Ce module est une ressource pour les enseignants
Thème 3 : Les alternatives d’avant-procès
Le recours excessif à l'emprisonnement et ses conséquences néfastes sur les systèmes de justice pénale, les individus et les sociétés, ont amené certains pays à examiner des stratégies alternatives aux premiers stades du processus de justice pénale.
Cette partie du module évaluera les stratégies de dépénalisation et de déjudiciarisation afin d’éviter l’entrée dans le processus pénal, ainsi que l’importance des solutions alternatives à la détention provisoire.
Dépénalisation
La « légalisation » signifie qu'un comportement précédemment considéré comme illégal devient licite et peut être soumis à une réglementation légale.
La « dépénalisation » signifie que certains comportements ne sont plus considérés comme des infractions mais peuvent encore être soumis à d'autres types de sanctions (par exemple administratives).
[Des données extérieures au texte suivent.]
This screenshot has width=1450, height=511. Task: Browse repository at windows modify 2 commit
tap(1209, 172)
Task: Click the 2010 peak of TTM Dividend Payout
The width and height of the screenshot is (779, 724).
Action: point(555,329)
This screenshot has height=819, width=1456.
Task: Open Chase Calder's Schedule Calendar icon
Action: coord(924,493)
S'agissant du problème du recours excessif à l'emprisonnement, il convient de se demander si certains types de comportement doivent être qualifiés d’infractions. La dépénalisation est « le processus qui consiste à modifier la loi de manière qu’une conduite qui a été qualifiée d’infraction cesse d’être incriminée » (ONUDC, 2008a, p.13). Comme indiqué dans le Rapport 2018 du Rapporteur spécial des Nations Unies sur le droit à la santé, les cadres juridiques punitifs incriminent certains comportements, identités ou statuts, tels que le travail du sexe, l'orientation sexuelle, l'identité de genre, la consommation de drogues, la séropositivité, l'avortement et le vagabondage, privant souvent de soins médicaux les personnes ayant des problèmes de santé importants et les conduisant en prison (UNHRC, 2018, par.19b). Le rapport indique que :
La prédominance de la détention et de l'emprisonnement en réponse aux problèmes de sécurité publique et de santé publique a conduit à une monopolisation des ressources qui devraient être redistribuées pour soutenir le développement progressif de systèmes de santé robustes, d'écoles sûres et solidaires, de programmes pour soutenir des relations saines, l'accès aux opportunités de développement et à un environnement exempt de violence (UNHRC, 2018, par.19c).
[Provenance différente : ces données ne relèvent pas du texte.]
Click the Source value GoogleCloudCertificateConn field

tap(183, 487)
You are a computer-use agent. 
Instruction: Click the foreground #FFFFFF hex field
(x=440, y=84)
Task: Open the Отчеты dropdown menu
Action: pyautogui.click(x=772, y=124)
Au cours des dernières décennies, de nombreux pays ont franchi le pas en dépénalisant un certain nombre de comportements. Par exemple, le vagabondage a été dépénalisé dans de nombreux pays afin de réduire considérablement les taux d’emprisonnement. Les Philippines, par exemple, ont adopté une loi dépénalisant le vagabondage en 2012 (voir Republic of the Philippines, 2012). Dans le même esprit, la Finlande a considérablement réduit la population carcérale en dépénalisant l'ivresse publique (voir De Vos et al., 2014). Certains pays, dont la Norvège et le Portugal, ont pris des mesures importantes pour dépénaliser la consommation et la possession de drogue, transférant la responsabilité de la politique en matière de drogue du système de justice au système de santé afin de se concentrer sur le traitement plutôt que sur les sanctions (Flood 2017 ; Ingraham 2015).
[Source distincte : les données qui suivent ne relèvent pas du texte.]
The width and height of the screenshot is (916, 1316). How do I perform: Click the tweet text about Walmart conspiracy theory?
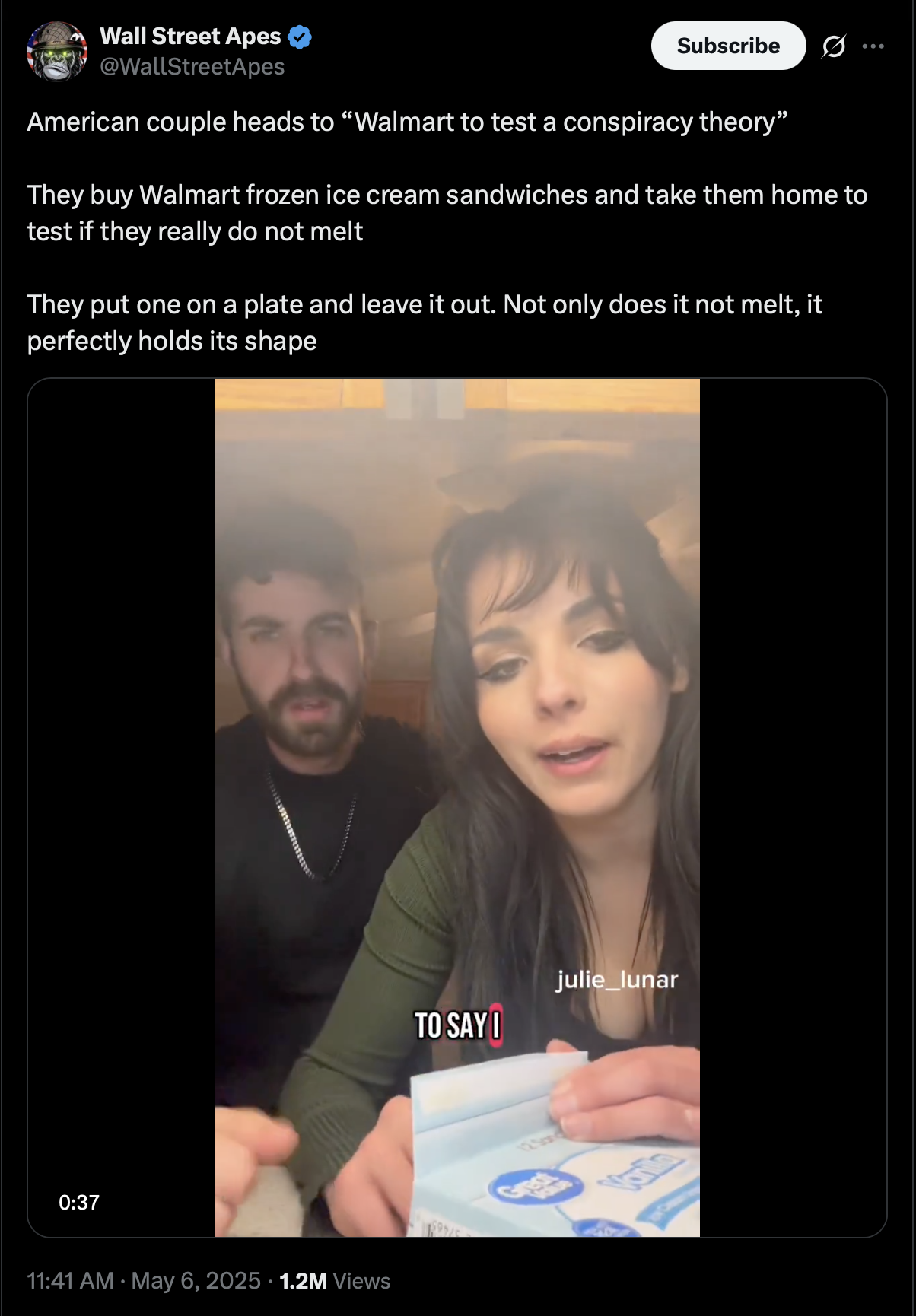point(407,122)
Certains États ont dépénalisé l'avortement ces dernières années, de sorte que toutes les sanctions pénales ont été supprimées de la loi et que toutes les femmes ont droit à un avortement sans risque (voir, par exemple, Berer, 2017).
En outre, des organisations internationales telles que l'Organisation mondiale de la santé (OMS), le Programme commun des Nations unies sur le VIH et le sida (ONUSIDA), le Fonds des Nations unies pour la population (FNUAP) et le Réseau mondial de projets sur le travail du sexe (NSWP) ont appelé les États à dépénaliser le travail du sexe dans le cadre d'un effort mondial visant à prévenir et à traiter le VIH et d'autres infections sexuellement transmissibles, et à garantir l'accès des travailleurs du sexe aux services de soins de santé (voir World Health Organization, 2012). Si le travail du sexe reste un sujet de débat dans de nombreux pays, il a été dépénalisé en Nouvelle-Zélande en 2003 dans le cadre de la loi sur la réforme de la prostitution, qui a non seulement supprimé la législation qui incriminait le travail du sexe, mais a également accordé de nouveaux droits aux travailleurs du sexe (Armstrong, 2017).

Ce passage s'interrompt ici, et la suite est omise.